Common variable immune deficiency (CVID) is one of the most common types of primary immune deficiencies (PIDs) which represents a potpourri of various diseases with a different underlying mutation which has common features. The clinical presentation does not necessarily point at a specific underlying defect and genetic study should be granted to every PID patient which might help in treatment and prognosis.
After consent, history and review of the patient’s chart were done.
We are reporting a 17-year-old Saudi female diagnosed with common variable immune deficiency. She had a history of recurrent Idiopathic Thrombocytopenic Purpura at childhood. She had bronchiectasis due to recurrent lower respiratory infections. Furthermore, during adolescence, she had chronic intermittent diarrhea, unintentional weight loss, renal insufficiency, and generalized lymphadenopathy. However, lymph node biopsy was negative for Tuberculosis, viral, or malignancies like lymphoma. She had Sagittal sinus thrombosis, neurodegenerative disease which was complicated with epilepsy. During hospitalization, she had CMV viremia responded to Ganciclovir. Investigations showed leukocytosis, thrombocytosis, and panhypogammagllobinemia. MRI brain showed active demyelinating inflammatory white matter disease.

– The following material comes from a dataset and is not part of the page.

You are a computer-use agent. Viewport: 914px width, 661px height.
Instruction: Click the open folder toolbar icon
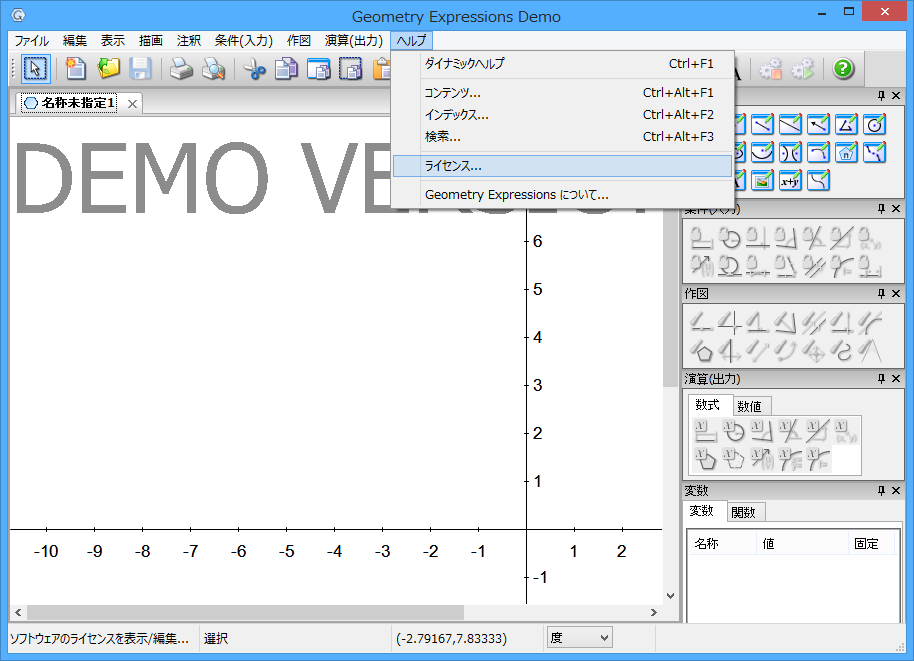tap(108, 69)
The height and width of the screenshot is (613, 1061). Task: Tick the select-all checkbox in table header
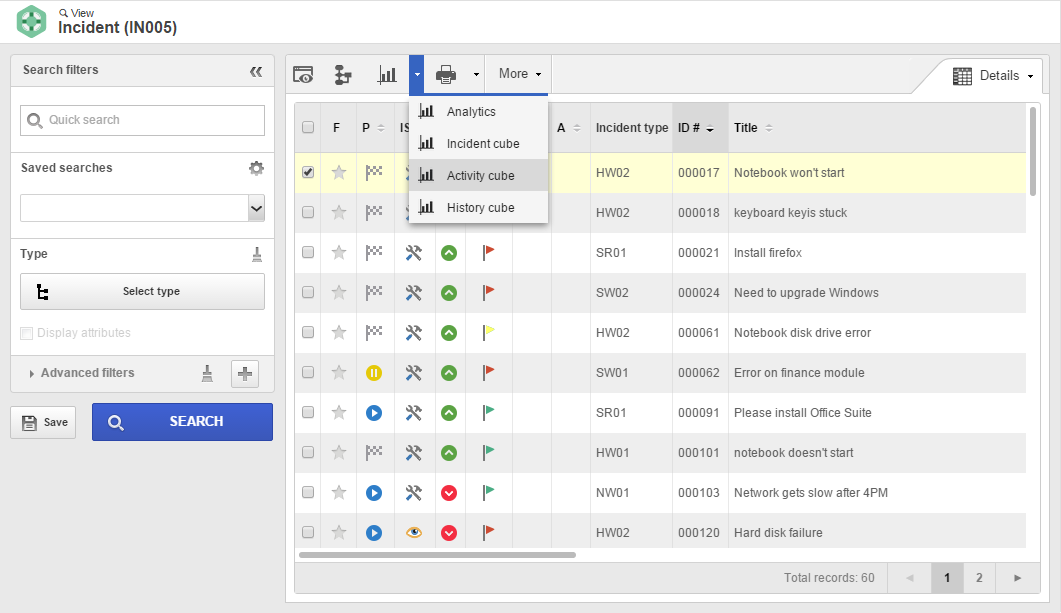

whole exome sequencing showed missense genetic mutation of NFkB1 (NFKB1: NM_001165412:exon17:c.1913A>T:p .K638I).
NFkB1 missense monogenetic mutation (OMIM: 616576) in CVID patients showed a very progressive course in most of the patients who identified before. However, in our patient it was associated with the autoimmune neurodegenerative disease this may be explained by a variable presentation of the disease even in the same family. WES is able to release an early diagnosis that predicts and improves morbidity and prognosis of suspected manifestations.